Any mechanism satisfying these four properties can facilitate large-scale coordination between people and agents who share similar preferences but couldn’t, so far, safely and practically express actionable coordination. It can compose populations with different resources and risk profiles, allow them to feed each other’s assurance thresholds, and trigger downstream execution that neither population could bootstrap alone.
4. Stags in the Wild
A broad category where CMs have particular utility is escaping network effect traps. Apps that “suck but everyone’s using it”, or the media platform that’s blatantly lying but everyone’s watching it. CMs allow the public’s true preference to materialize as concrete switching plans, in formal terms, it allows to aggregate demand and to alter the focality.
Example 1: Liquidity migration. Superior DeFi machinery exists but liquidity is stuck on legacy tech, 5.7B$ on BNB for instance. LPs don’t move because moving alone means providing liquidity to an empty pool. Utilizing CMs, each LP can set a threshold for migrating to kaspa - 5M$, 50M, 500M - whatever they need to feel comfortable. Their capital stays productive on BNB until a subset’s thresholds are met and resolved. The same capital can back multiple campaigns to exit BNB to different platforms, solana kaspa tempo. Individual intendos can double-sign conflicting intendos (!) and whatever triggers first applies.

* _SET TASKS_:
1. According to the passage on coordination mechanisms, why don't LPs move their liquidity off legacy tech? Answer in one to three sentences.
2. Rewrite the passage on coordination mechanisms from "Any mechanism satisfying" to "could bootstrap alone.", replacing "agents" with "organizations".
3. In the passage on coordination mechanisms, how much liquidity does the example say is on BNB?

* _A block of data_:
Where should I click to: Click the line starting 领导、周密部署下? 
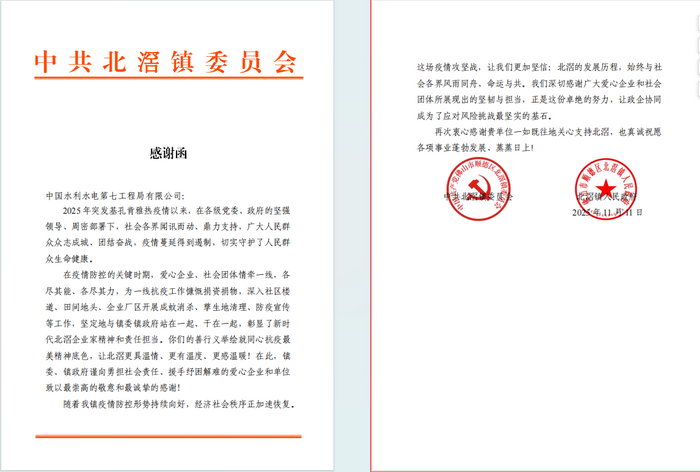click(166, 226)
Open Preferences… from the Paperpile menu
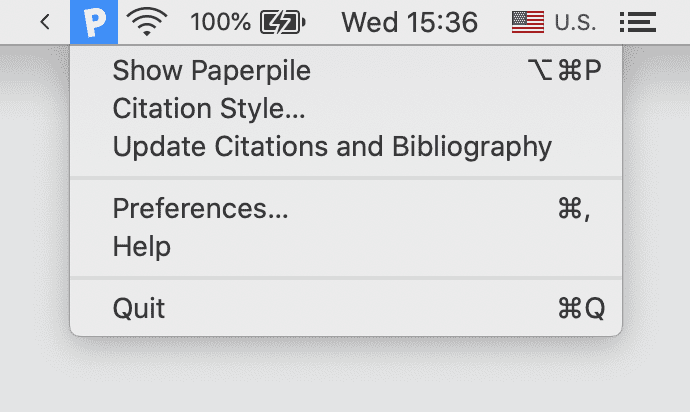 coord(200,208)
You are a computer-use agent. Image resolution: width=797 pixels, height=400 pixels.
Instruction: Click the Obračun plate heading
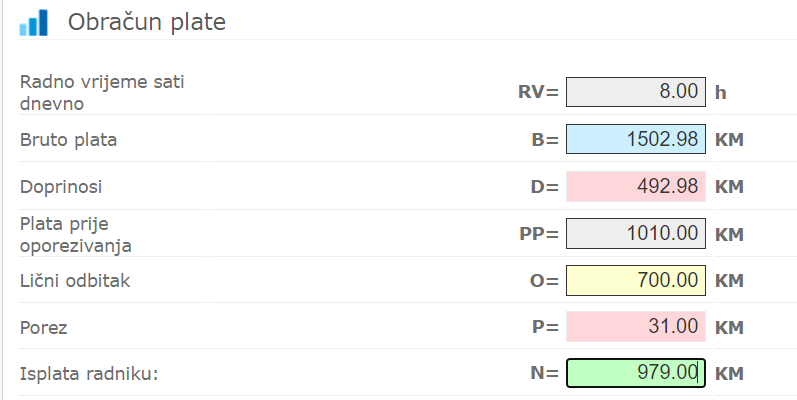pos(146,21)
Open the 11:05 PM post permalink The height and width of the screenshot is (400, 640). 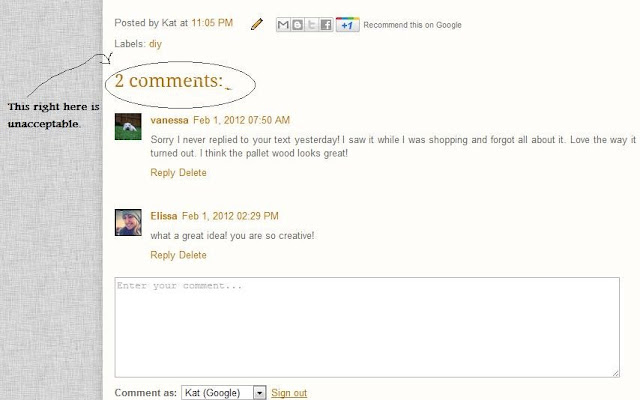pos(212,23)
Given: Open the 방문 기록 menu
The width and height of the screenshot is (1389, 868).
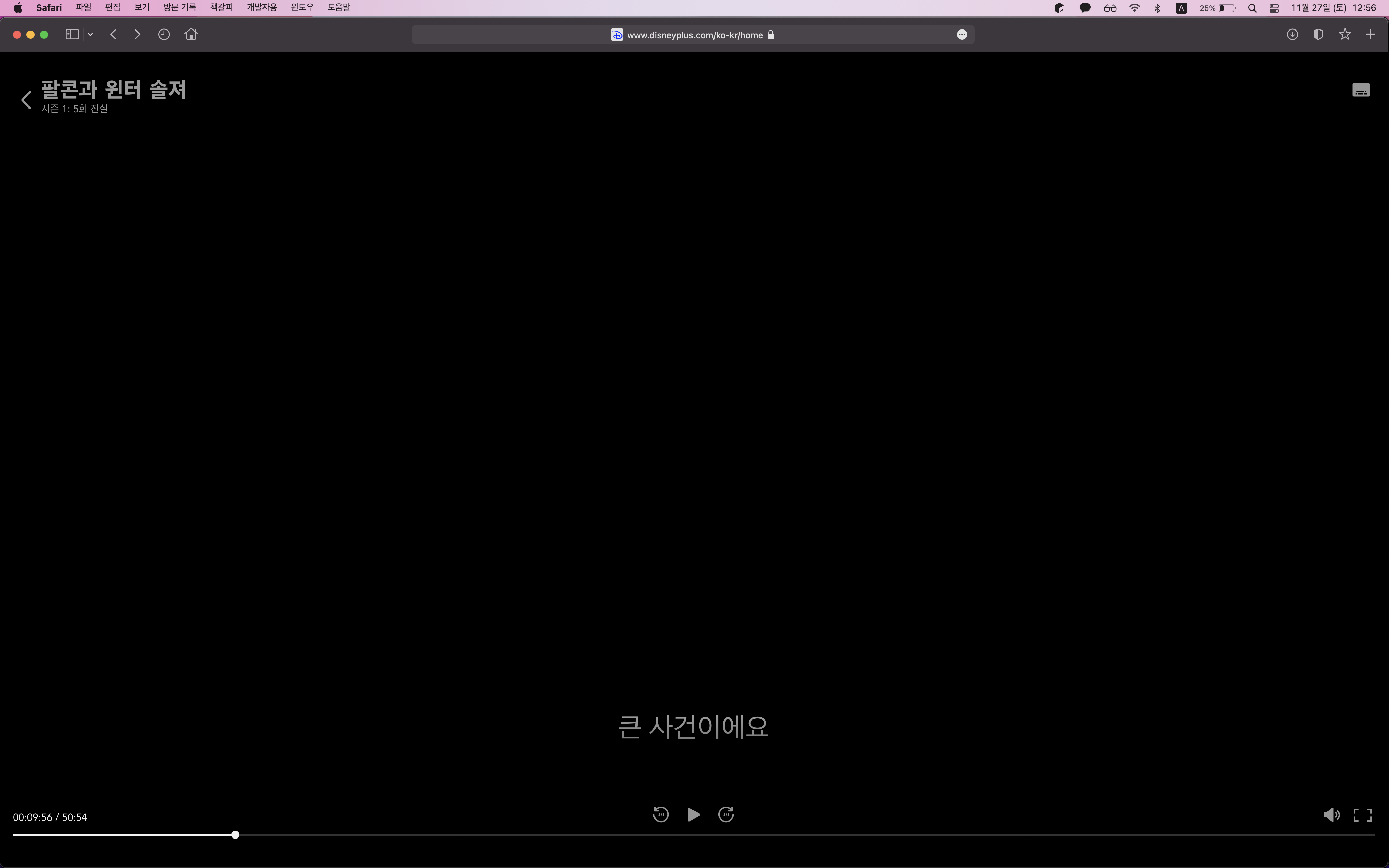Looking at the screenshot, I should coord(179,7).
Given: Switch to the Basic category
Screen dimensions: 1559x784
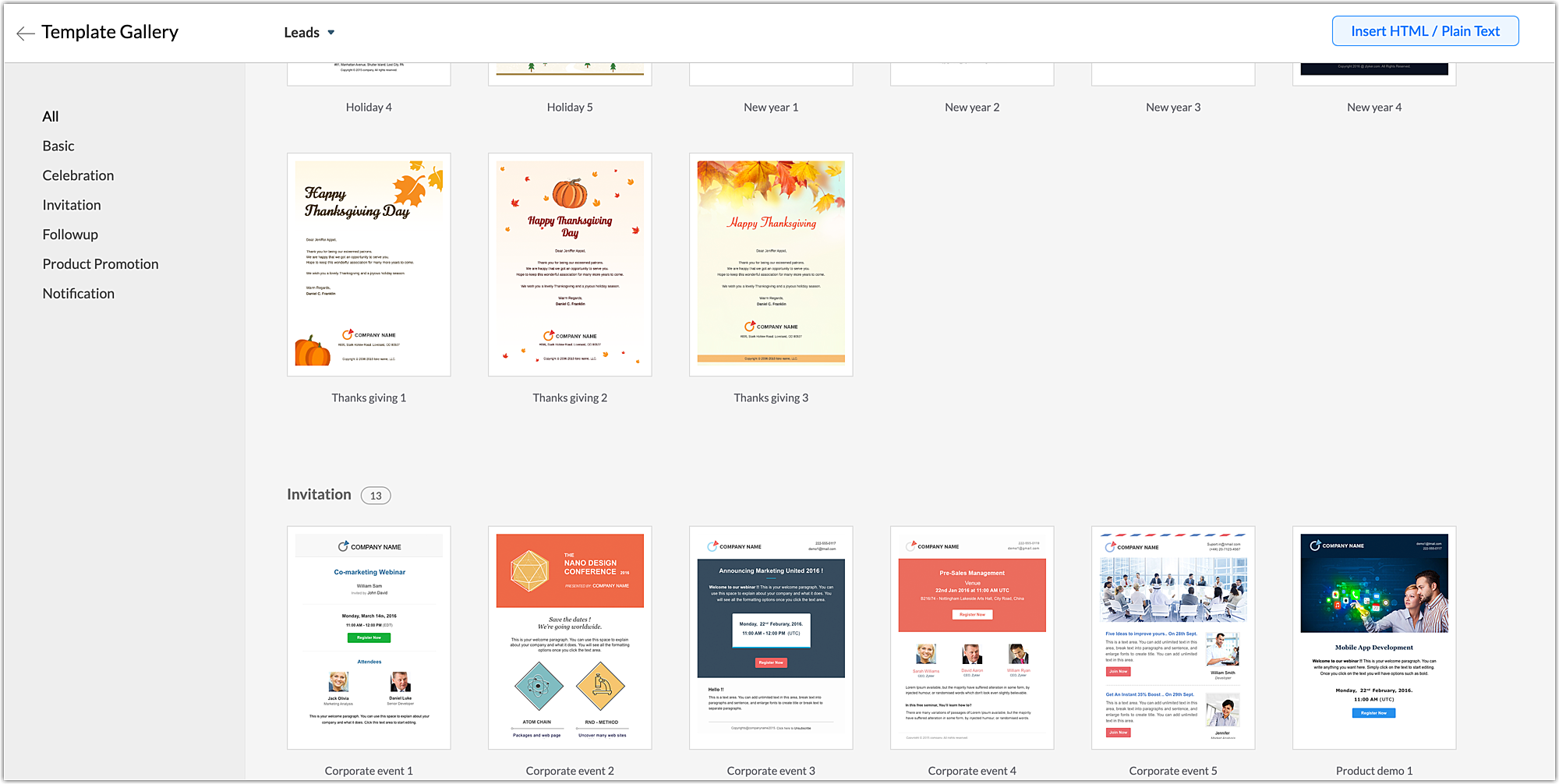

* _CORRECT ANSWERS_:
1. LPs stay put because moving alone would mean providing liquidity to an empty pool.

2.
Any mechanism satisfying these four properties can facilitate large-scale coordination between people and organizations who share similar preferences but couldn’t, so far, safely and practically express actionable coordination. It can compose populations with different resources and risk profiles, allow them to feed each other’s assurance thresholds, and trigger downstream execution that neither population could bootstrap alone.

3. 5.7B$